▶ _Request_: Rewrite the listing as a numbered list, starting at its first line and ending at the line containing "Open the 이더리움". Omit blank lines.
[Begin Material provided]
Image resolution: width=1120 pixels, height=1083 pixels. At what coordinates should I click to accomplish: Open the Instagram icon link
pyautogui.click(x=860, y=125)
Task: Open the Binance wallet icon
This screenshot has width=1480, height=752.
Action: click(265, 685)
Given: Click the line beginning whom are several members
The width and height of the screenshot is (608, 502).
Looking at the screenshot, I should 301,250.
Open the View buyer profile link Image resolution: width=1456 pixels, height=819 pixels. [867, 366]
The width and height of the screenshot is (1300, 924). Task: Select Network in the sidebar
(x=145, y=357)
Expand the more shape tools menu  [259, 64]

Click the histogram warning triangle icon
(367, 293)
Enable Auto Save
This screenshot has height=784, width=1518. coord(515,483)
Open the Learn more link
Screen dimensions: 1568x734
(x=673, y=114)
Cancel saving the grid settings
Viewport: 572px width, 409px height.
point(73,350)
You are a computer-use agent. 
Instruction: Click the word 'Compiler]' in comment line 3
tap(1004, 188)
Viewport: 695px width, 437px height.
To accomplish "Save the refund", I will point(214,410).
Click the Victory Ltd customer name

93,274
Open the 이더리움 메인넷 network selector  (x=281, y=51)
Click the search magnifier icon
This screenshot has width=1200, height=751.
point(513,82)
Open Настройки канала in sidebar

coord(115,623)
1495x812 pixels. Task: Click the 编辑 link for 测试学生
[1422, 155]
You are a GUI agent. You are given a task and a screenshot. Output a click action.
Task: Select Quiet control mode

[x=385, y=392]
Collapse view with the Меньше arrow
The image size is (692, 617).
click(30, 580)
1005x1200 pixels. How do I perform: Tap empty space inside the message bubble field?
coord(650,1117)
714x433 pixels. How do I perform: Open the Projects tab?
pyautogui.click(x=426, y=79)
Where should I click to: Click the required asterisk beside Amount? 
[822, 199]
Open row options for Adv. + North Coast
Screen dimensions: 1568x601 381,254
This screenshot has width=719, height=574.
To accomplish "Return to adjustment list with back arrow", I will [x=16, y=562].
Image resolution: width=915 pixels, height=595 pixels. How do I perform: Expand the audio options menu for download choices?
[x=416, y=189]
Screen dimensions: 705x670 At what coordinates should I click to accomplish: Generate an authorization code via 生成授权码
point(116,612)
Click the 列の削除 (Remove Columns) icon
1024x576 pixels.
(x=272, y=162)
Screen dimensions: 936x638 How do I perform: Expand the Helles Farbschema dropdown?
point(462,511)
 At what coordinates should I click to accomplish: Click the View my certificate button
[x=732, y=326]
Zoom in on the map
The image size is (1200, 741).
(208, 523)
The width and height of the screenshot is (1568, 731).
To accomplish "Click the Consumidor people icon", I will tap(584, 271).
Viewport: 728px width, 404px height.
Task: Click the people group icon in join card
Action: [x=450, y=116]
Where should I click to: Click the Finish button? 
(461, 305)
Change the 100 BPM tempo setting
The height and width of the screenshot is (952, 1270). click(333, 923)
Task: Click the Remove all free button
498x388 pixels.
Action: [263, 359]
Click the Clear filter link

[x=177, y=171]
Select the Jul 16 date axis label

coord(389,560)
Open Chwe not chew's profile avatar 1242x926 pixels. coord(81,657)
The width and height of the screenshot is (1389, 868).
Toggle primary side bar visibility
[End Material provided]
▶ _Exercise output_:
1. Image resolution: width=1120 pixels, height=1083 pixels. At what coordinates should I click to accomplish: Open the Instagram icon link
2. pyautogui.click(x=860, y=125)
3. Task: Open the Binance wallet icon
4. This screenshot has width=1480, height=752.
5. Action: click(265, 685)
6. Given: Click the line beginning whom are several members
7. The width and height of the screenshot is (608, 502).
8. Looking at the screenshot, I should 301,250.
9. Open the View buyer profile link Image resolution: width=1456 pixels, height=819 pixels. [867, 366]
10. The width and height of the screenshot is (1300, 924). Task: Select Network in the sidebar
11. (x=145, y=357)
12. Expand the more shape tools menu  [259, 64]
13. Click the histogram warning triangle icon
14. (367, 293)
15. Enable Auto Save
16. This screenshot has height=784, width=1518. coord(515,483)
17. Open the Learn more link
18. Screen dimensions: 1568x734
19. (x=673, y=114)
20. Cancel saving the grid settings
21. Viewport: 572px width, 409px height.
22. point(73,350)
23. You are a computer-use agent. 
24. Instruction: Click the word 'Compiler]' in comment line 3
25. tap(1004, 188)
26. Viewport: 695px width, 437px height.
27. To accomplish "Save the refund", I will point(214,410).
28. Click the Victory Ltd customer name
29. 93,274
30. Open the 이더리움 메인넷 network selector  (x=281, y=51)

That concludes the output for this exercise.